** start Items **
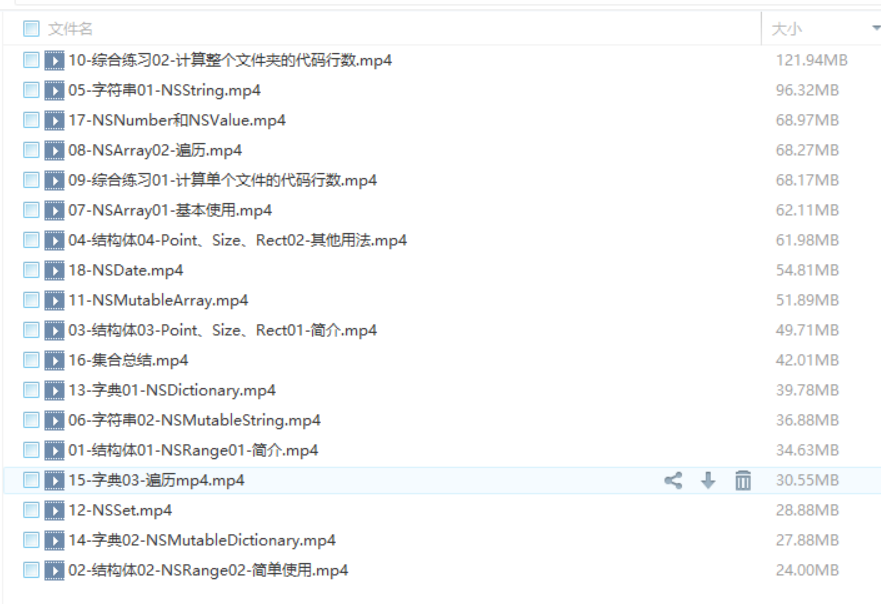Sort by the 大小 column header

click(787, 29)
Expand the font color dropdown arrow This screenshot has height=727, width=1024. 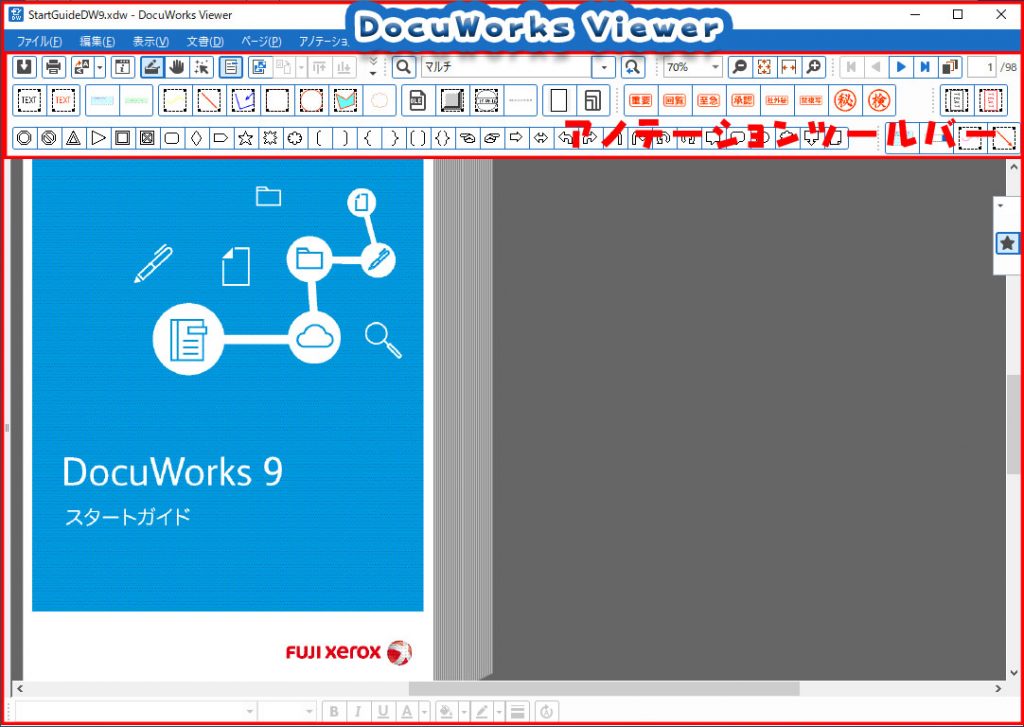[x=423, y=710]
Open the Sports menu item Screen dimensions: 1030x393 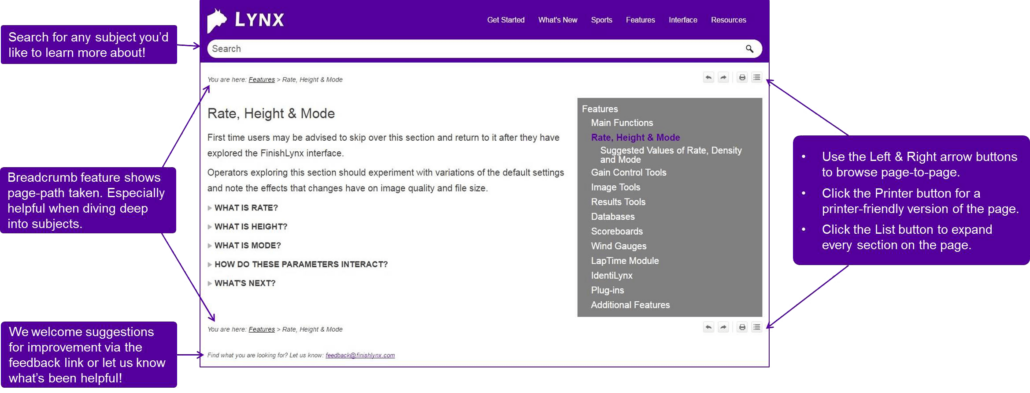(x=601, y=20)
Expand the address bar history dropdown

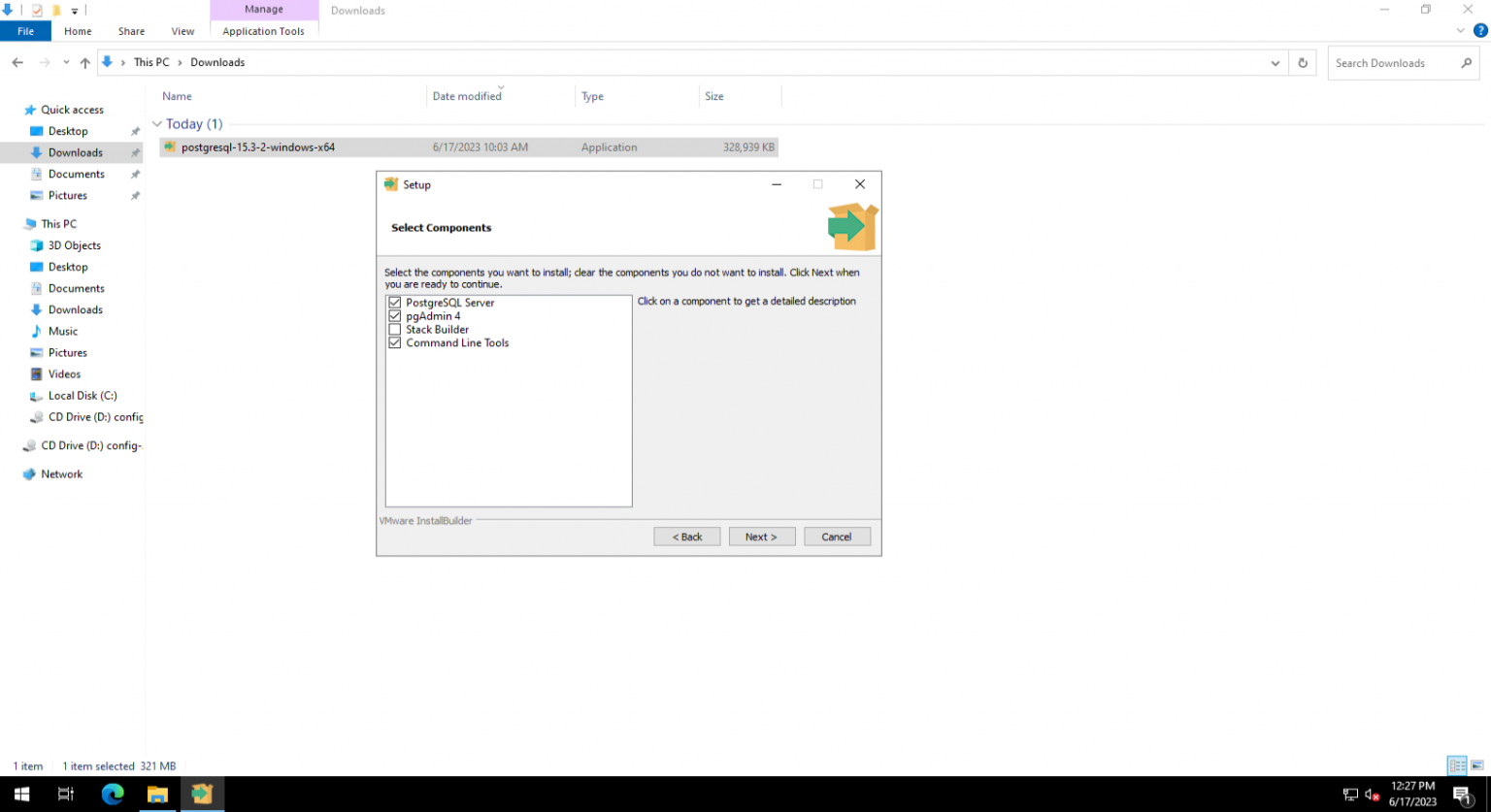[x=1276, y=63]
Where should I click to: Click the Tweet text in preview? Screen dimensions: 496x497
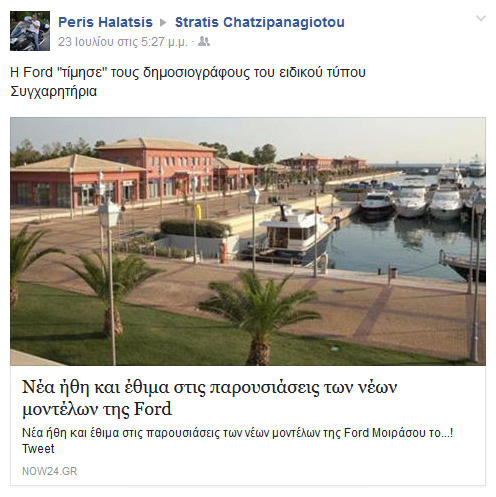point(38,449)
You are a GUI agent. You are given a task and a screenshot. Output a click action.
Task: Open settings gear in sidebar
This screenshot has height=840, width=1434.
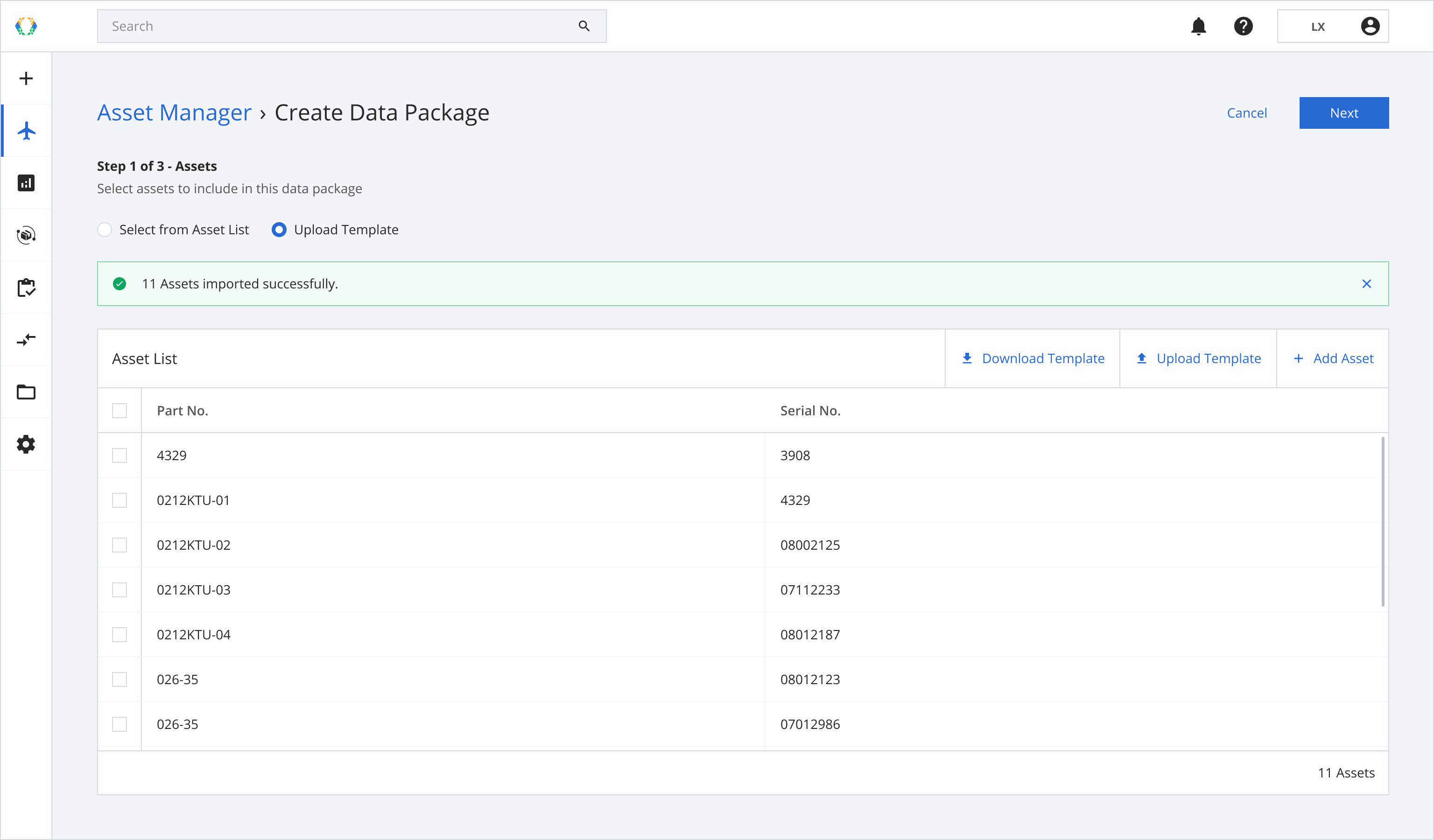click(x=26, y=444)
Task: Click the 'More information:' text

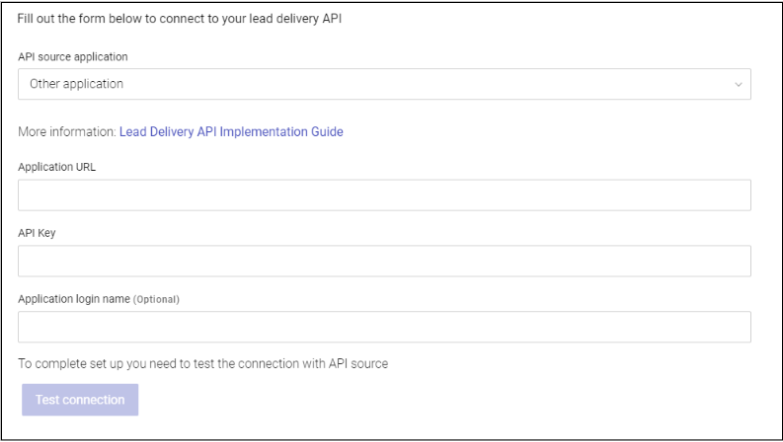Action: point(66,131)
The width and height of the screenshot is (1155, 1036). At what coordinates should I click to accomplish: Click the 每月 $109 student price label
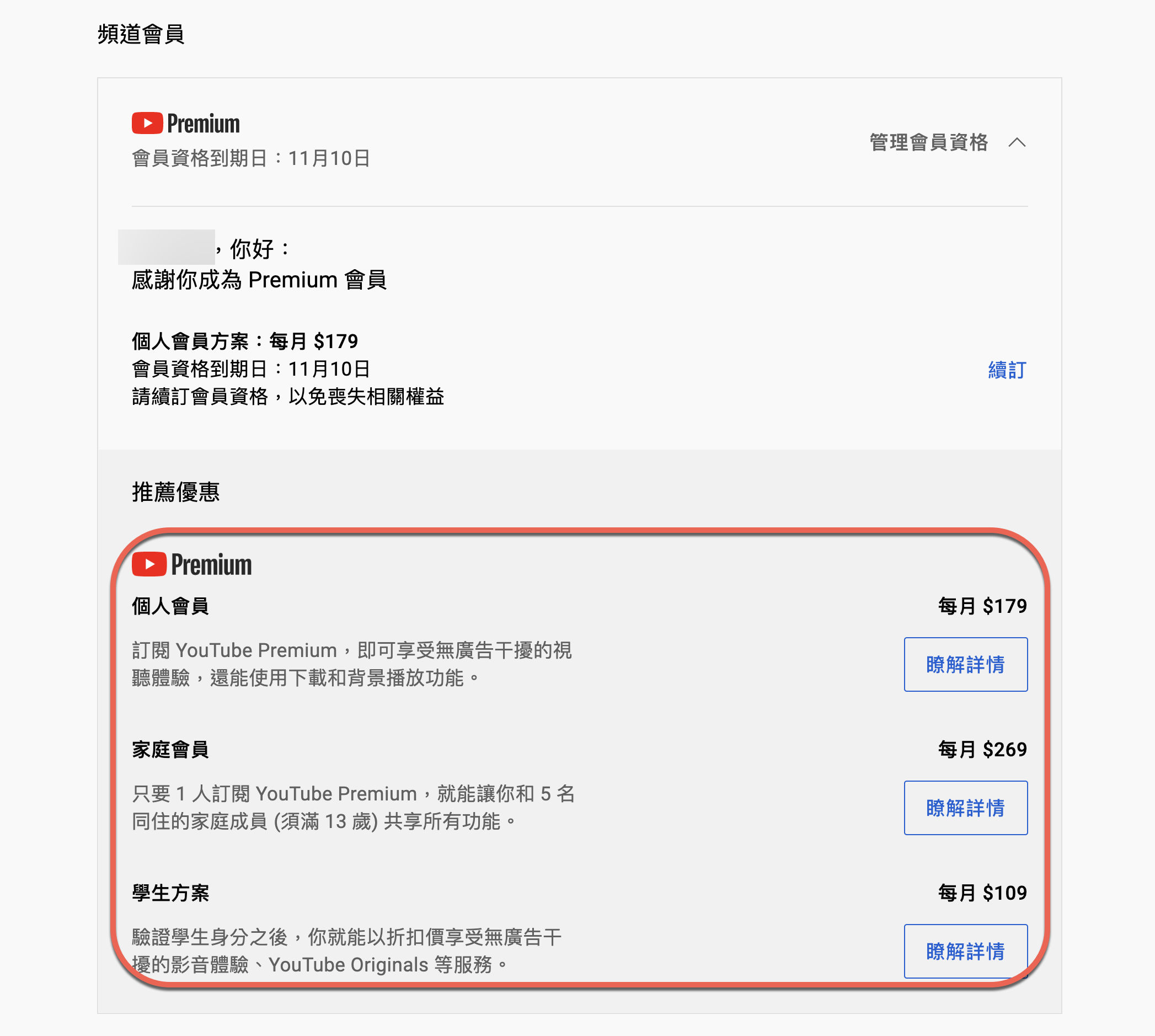pos(982,893)
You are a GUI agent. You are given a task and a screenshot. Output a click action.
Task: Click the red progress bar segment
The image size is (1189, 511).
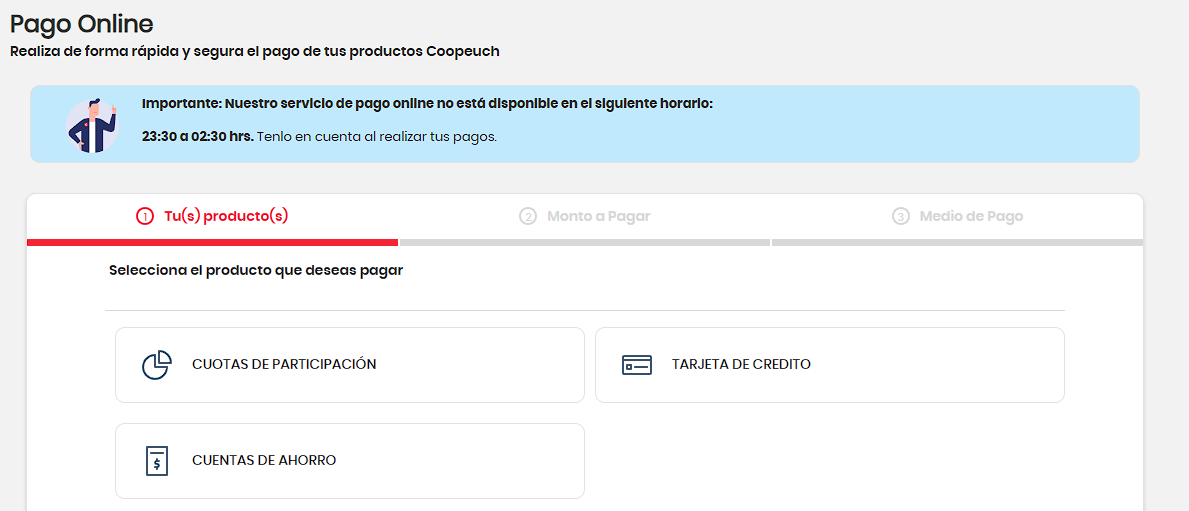click(212, 242)
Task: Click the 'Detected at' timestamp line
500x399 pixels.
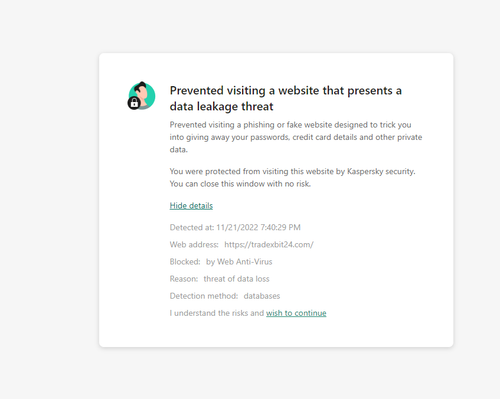Action: coord(235,227)
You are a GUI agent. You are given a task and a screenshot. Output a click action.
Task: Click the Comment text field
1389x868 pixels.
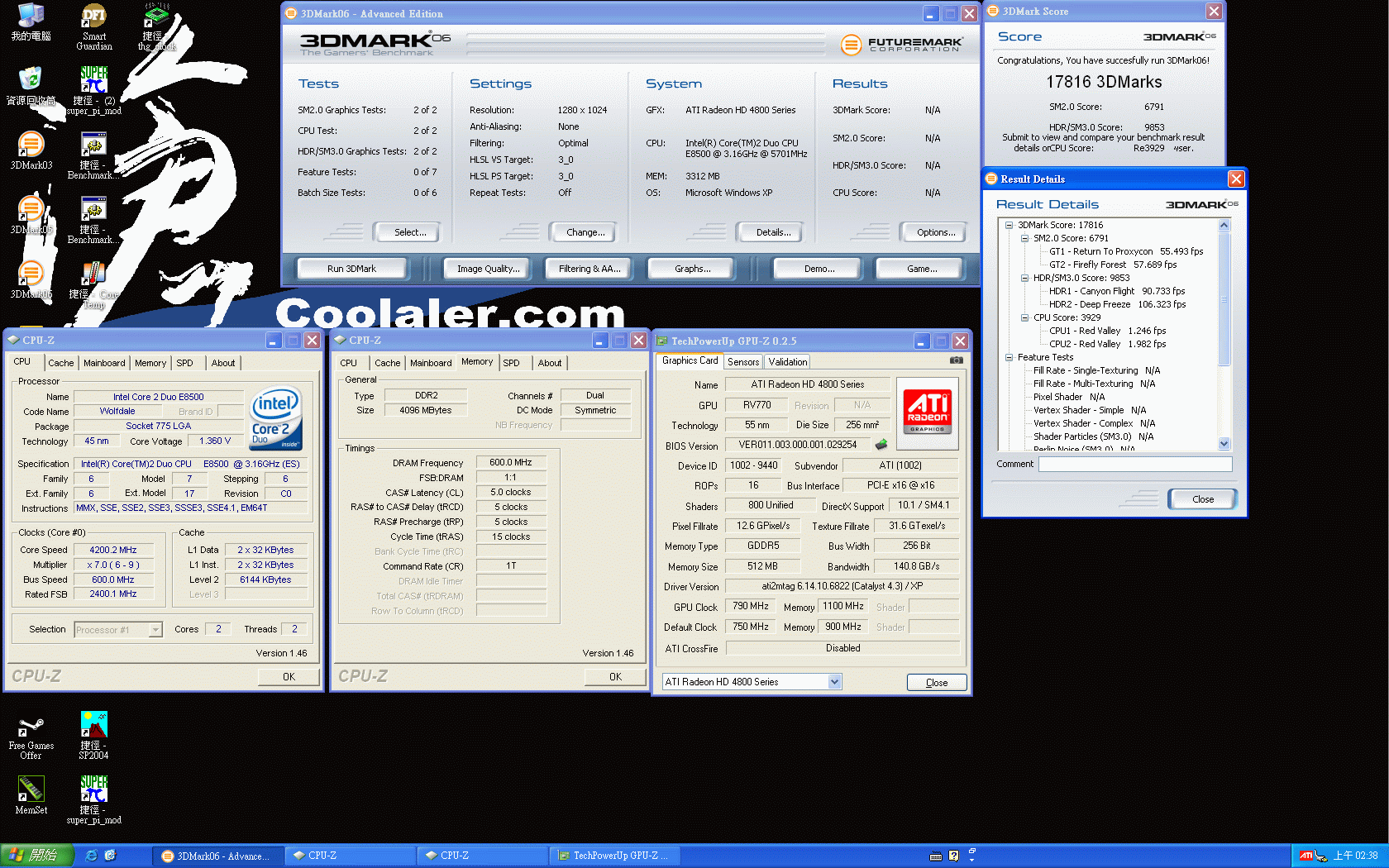tap(1134, 465)
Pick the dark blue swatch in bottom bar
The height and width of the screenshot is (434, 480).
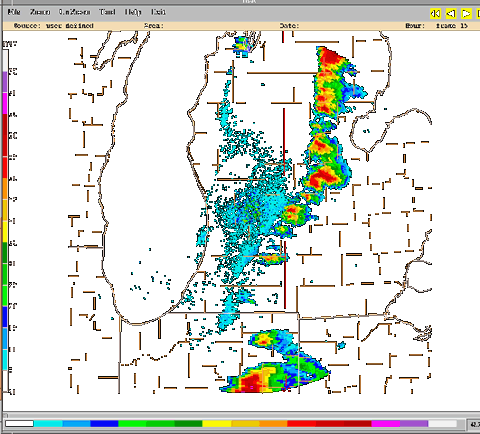coord(104,424)
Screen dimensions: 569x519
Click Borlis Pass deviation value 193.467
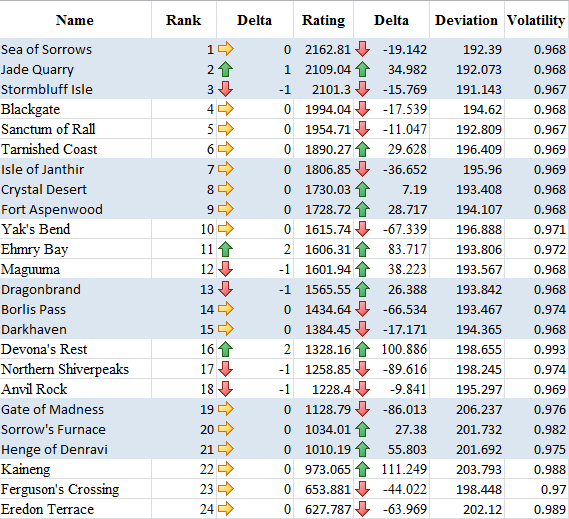click(479, 309)
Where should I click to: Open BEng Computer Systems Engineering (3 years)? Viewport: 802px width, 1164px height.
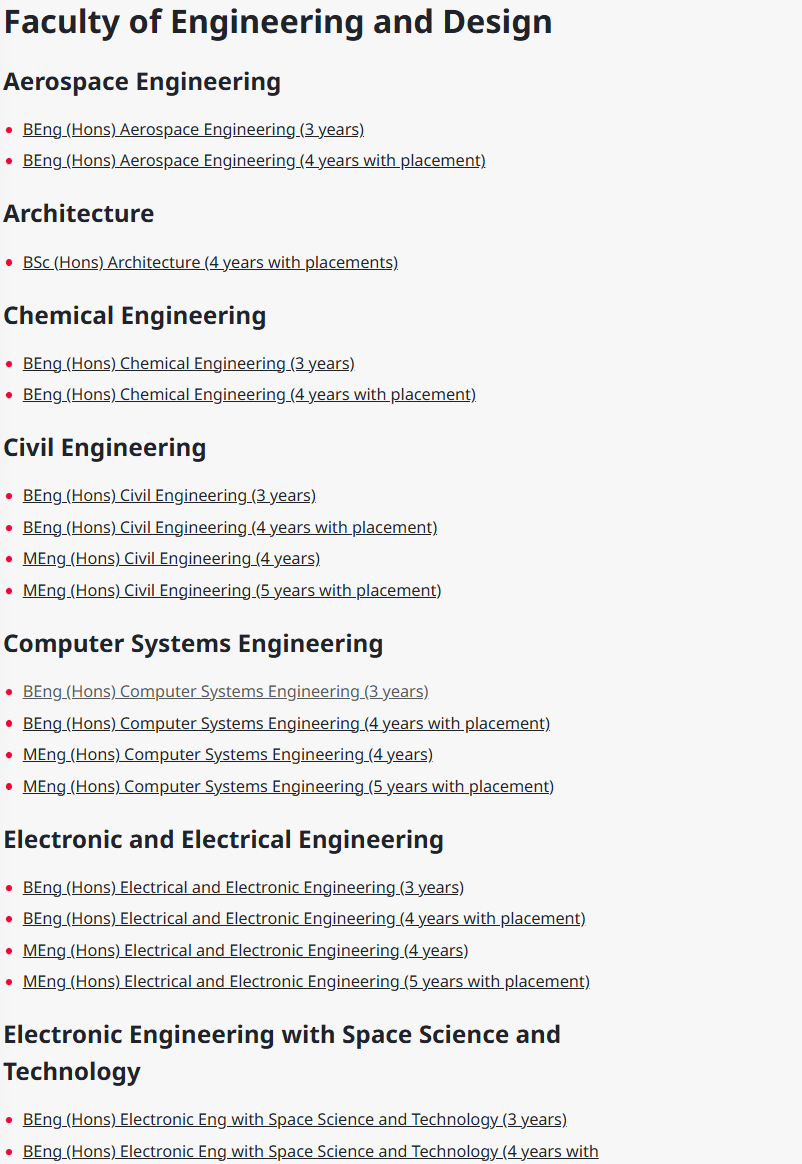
** end Items **
Begin at the line that contains "Task: Click the 'More information:' text" and stop at the end of the listing. Rewrite each of those lines, requests included, with every coordinate in the answers shifted by -31, and leave out the pictures.

:: Reply to the exercise ::
Task: Click the 'More information:' text

Action: point(35,100)
The width and height of the screenshot is (1155, 1036). At what coordinates should I click to accomplish: Click the 每月 $109 student price label
pos(951,862)
You are a GUI agent. You are given a task and a screenshot. Output a click action.
Task: Click the red progress bar segment
The image size is (1189, 511).
click(181, 211)
Task: Click the 'Detected at' timestamp line
500x399 pixels.
Action: coord(204,196)
You are a GUI agent. You are given a task and a screenshot. Output a click action.
Task: Click the Comment text field
1389x868 pixels.
tap(1103, 434)
Pick the dark blue swatch in bottom bar
The height and width of the screenshot is (434, 480).
coord(73,393)
Screen dimensions: 569x519
Click Borlis Pass deviation value 193.467
click(448, 278)
Where should I click to: Open BEng Computer Systems Engineering (3 years)? Viewport: 802px width, 1164px height.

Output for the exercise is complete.